### What to do
Nothing but the lines from the one that contains "Shop (27, 1957)" through the end of the listing should appear, set down exactly.

### Extracted material
===============

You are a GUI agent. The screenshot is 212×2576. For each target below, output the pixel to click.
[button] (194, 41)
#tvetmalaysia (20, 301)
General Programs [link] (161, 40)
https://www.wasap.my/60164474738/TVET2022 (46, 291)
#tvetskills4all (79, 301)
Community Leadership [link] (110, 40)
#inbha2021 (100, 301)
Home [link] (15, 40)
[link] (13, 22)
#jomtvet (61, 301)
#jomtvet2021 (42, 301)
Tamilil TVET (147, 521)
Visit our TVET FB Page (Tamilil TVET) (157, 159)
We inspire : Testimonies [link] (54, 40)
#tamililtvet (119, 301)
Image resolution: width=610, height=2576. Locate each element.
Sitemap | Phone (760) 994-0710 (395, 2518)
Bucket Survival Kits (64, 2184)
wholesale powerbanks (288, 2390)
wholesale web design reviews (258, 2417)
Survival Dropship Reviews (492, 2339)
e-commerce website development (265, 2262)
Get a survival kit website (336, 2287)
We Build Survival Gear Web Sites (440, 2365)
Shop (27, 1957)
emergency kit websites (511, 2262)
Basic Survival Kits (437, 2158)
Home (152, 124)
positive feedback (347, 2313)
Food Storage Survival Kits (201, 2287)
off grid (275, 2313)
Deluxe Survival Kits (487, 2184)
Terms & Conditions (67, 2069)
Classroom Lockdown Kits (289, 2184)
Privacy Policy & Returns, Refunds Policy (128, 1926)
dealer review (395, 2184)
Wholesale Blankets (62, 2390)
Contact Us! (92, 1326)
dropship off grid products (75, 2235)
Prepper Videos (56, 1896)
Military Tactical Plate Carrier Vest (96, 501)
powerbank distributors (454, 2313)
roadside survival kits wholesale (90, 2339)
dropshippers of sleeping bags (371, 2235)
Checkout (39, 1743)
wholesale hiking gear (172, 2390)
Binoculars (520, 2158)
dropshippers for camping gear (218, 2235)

===============

### Response box
Shop (27, 1957)
emergency kit websites (511, 2262)
Basic Survival Kits (437, 2158)
Home (152, 124)
positive feedback (347, 2313)
Food Storage Survival Kits (201, 2287)
off grid (275, 2313)
Deluxe Survival Kits (487, 2184)
Terms & Conditions (67, 2069)
Classroom Lockdown Kits (289, 2184)
Privacy Policy & Returns, Refunds Policy (128, 1926)
dealer review (395, 2184)
Wholesale Blankets (62, 2390)
Contact Us! (92, 1326)
dropship off grid products (75, 2235)
Prepper Videos (56, 1896)
Military Tactical Plate Carrier Vest (96, 501)
powerbank distributors (454, 2313)
roadside survival kits wholesale (90, 2339)
dropshippers of sleeping bags (371, 2235)
Checkout (39, 1743)
wholesale hiking gear (172, 2390)
Binoculars (520, 2158)
dropshippers for camping gear (218, 2235)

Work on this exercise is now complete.